Il a aussi assuré que "28 navires poseurs de mines" avaient été frappés, une crainte majeure de la communauté internationale étant de voir le détroit miné.

Signaux contradictoires 

"L'Iran est "proche de la défaite", a estimé le président américain mercredi soir, à la fin d'une journée de signaux contradictoires sur ses intentions.

Il a d'abord répété que la guerre allait se terminer "bientôt", jugé qu'il ne restait "pratiquement rien à frapper" en Iran et que l'"excursion" militaire américaine était "très en avance" sur le calendrier prévu.

La première semaine de guerre a coûté aux Etats-Unis plus de 11 milliards de dollars, rapporte le New York Times en s'appuyant sur des sources parlementaires.

L'allié israélien de Washington, qui ne s'est fixé "aucune limite dans le temps", assure disposer encore d'un "vaste réservoir de cibles".

En face, les Gardiens de la Révolution iraniens se disent prêts à une longue campagne pour forcer Washington à la retraite en pilonnant les intérêts occidentaux.

Ali Fadavi, un représentant de cette armée idéologique, a brandi la menace d'une "guerre d'usure" à même de "détruire l'économie américaine entière" et "l'économie mondiale".

L'armée iranienne a dit mercredi vouloir désormais frapper "les centres économiques et les banques" dans le Golfe, tandis que l'agence iranienne Tasnim a cité les géants américains de la tech comme de "futures cibles" de Téhéran, parmi lesquels Amazon, Google, Microsoft, IBM Oracle ou encore Nvidia.

Le géant bancaire américain Citi et les cabinets de conseil britanniques Deloitte et PwC ont évacué ou fermé mercredi leurs bureaux à Dubaï après des menaces.

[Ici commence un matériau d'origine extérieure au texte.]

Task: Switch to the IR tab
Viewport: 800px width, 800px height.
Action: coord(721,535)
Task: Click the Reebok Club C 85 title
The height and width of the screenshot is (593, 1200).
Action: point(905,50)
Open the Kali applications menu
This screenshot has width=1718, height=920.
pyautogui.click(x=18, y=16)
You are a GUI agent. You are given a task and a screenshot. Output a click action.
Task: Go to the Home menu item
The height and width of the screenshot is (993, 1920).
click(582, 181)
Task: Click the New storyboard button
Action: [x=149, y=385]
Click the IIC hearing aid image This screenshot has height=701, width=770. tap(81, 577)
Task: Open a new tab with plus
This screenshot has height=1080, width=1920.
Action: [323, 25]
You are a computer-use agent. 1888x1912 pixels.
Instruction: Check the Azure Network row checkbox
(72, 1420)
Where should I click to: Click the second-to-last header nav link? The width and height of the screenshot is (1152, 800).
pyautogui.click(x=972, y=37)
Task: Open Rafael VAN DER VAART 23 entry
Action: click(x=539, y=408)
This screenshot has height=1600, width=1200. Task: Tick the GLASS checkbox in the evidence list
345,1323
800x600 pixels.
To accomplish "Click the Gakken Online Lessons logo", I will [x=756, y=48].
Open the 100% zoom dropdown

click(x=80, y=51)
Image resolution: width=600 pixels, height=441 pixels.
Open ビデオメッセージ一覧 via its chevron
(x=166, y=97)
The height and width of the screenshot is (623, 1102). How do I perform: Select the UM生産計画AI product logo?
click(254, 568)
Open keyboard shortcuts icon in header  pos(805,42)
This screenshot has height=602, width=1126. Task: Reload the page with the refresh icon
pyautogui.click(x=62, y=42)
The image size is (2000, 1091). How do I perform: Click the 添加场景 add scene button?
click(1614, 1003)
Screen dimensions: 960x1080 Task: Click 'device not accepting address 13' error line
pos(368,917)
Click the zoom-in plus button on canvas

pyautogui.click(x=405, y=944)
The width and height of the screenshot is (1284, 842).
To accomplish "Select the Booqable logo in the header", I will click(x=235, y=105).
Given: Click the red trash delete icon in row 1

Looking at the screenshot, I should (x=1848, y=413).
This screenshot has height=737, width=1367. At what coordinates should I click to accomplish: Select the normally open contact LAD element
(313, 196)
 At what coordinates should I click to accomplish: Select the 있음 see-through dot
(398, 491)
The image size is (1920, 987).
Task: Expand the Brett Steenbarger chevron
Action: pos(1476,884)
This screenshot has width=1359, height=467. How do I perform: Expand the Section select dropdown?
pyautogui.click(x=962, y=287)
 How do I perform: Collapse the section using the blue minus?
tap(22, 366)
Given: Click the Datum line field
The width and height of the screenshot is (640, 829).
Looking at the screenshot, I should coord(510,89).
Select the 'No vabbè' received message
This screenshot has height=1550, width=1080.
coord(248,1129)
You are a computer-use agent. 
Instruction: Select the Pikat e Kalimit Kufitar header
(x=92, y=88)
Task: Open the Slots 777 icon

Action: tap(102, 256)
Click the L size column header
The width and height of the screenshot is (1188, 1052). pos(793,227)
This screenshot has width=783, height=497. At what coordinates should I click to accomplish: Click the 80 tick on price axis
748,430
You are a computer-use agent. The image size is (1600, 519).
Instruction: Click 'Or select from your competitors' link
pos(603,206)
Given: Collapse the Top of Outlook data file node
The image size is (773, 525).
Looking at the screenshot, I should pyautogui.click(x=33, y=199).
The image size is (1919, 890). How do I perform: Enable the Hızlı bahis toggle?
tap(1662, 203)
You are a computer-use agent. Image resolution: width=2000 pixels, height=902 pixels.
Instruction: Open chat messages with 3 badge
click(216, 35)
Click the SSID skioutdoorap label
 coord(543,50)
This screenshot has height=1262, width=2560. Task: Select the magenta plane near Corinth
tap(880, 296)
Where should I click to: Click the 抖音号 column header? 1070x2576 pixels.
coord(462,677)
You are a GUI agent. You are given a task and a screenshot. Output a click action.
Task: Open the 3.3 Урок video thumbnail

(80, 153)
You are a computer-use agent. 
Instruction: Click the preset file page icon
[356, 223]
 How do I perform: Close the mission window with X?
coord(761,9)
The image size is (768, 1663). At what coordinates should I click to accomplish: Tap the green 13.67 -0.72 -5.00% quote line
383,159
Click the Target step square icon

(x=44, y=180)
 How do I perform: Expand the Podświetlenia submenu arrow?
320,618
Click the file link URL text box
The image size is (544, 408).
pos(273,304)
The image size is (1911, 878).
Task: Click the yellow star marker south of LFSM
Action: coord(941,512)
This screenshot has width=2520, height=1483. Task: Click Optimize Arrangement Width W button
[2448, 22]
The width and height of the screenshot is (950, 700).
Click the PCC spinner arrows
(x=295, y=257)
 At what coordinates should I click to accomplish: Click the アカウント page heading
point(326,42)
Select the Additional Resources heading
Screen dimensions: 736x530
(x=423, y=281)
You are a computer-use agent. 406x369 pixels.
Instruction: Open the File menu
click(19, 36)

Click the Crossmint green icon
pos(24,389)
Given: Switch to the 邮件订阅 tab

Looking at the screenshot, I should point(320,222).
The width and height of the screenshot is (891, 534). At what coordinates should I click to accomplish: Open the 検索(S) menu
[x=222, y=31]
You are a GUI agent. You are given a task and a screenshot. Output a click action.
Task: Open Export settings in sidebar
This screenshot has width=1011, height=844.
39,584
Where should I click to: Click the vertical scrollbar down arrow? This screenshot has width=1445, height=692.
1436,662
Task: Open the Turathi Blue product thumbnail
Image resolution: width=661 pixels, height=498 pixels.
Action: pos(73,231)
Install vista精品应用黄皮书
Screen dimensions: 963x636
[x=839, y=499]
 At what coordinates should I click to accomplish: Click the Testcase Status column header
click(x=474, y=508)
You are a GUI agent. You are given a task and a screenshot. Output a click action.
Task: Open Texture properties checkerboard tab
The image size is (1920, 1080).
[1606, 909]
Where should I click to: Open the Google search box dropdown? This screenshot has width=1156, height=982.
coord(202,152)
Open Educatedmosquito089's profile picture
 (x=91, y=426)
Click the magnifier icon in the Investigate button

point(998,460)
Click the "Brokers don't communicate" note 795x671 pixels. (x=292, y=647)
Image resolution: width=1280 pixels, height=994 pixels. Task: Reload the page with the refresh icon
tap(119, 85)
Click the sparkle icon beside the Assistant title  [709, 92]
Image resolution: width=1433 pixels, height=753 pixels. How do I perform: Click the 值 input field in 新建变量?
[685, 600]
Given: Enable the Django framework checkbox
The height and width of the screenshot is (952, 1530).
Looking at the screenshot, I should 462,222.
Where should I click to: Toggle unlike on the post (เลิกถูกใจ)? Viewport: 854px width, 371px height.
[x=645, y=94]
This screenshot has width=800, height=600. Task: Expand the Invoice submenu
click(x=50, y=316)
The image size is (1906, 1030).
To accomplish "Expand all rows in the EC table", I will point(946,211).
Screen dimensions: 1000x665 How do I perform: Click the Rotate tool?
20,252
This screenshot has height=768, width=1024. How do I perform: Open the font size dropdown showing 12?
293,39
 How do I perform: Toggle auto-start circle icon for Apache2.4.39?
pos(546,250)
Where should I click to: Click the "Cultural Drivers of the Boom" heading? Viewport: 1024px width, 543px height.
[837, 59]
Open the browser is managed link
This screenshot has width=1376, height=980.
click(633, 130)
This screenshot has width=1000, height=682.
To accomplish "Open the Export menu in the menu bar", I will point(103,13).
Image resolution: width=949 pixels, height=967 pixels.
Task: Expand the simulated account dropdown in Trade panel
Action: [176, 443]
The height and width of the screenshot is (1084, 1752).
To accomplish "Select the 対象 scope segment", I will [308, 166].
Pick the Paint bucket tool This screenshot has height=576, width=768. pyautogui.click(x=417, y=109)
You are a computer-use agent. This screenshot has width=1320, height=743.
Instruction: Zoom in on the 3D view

Les ports pourraient devenir une cible dans le conflit: l'armée américaine a appelé mercredi les civils iraniens à s'éloigner de ceux dans la région du détroit d'Ormuz, car s'ils sont "utilisés à des fins militaires, (ils) perdent leur statut protégé".

L'armée iranienne a répliqué qu'en cas d'attaque, "tous les ports et quais de la région deviendraient des cibles légitimes".

Frappes conjointes 

Israël poursuit ses attaques au Liban visant le Hezbollah pro-iranien. De lourdes frappes ont touché mercredi soir le sud de Beyrouth, selon des journalistes de l'AFP.

Les autorités libanaises, qui ont recensé plus de 800.000 déplacés, ont fait état jeudi matin d'au moins sept morts supplémentaires dans la capitale.

L'armée israélienne a également lancé une nouvelle vague de frappes "à grande échelle" sur Téhéran après que l'Iran a indiqué avoir mené une opération "conjointe" avec le Hezbollah contre une cinquantaine de cibles sur son territoire, décrite comme "un feu continu pendant cinq heures" de missiles et de drones.

Le Hezbollah dit avoir tiré des missiles vers une base des renseignements militaires israéliens.

Le président français Emmanuel Macron a appelé sur X Israël à "renoncer à une offensive terrestre" au Liban.

A Téhéran, la vie s'organise malgré les bombardements.

"Nous avons mis notre foi en Dieu. Pour l'instant, il y a de la nourriture dans les magasins", a confié Mahvash, un habitant de 70 ans.

Le nouveau guide suprême, Mojtaba Khamenei, désigné dimanche pour succéder à son père tué au premier jour de la guerre, n'est toujours pas apparu publiquement.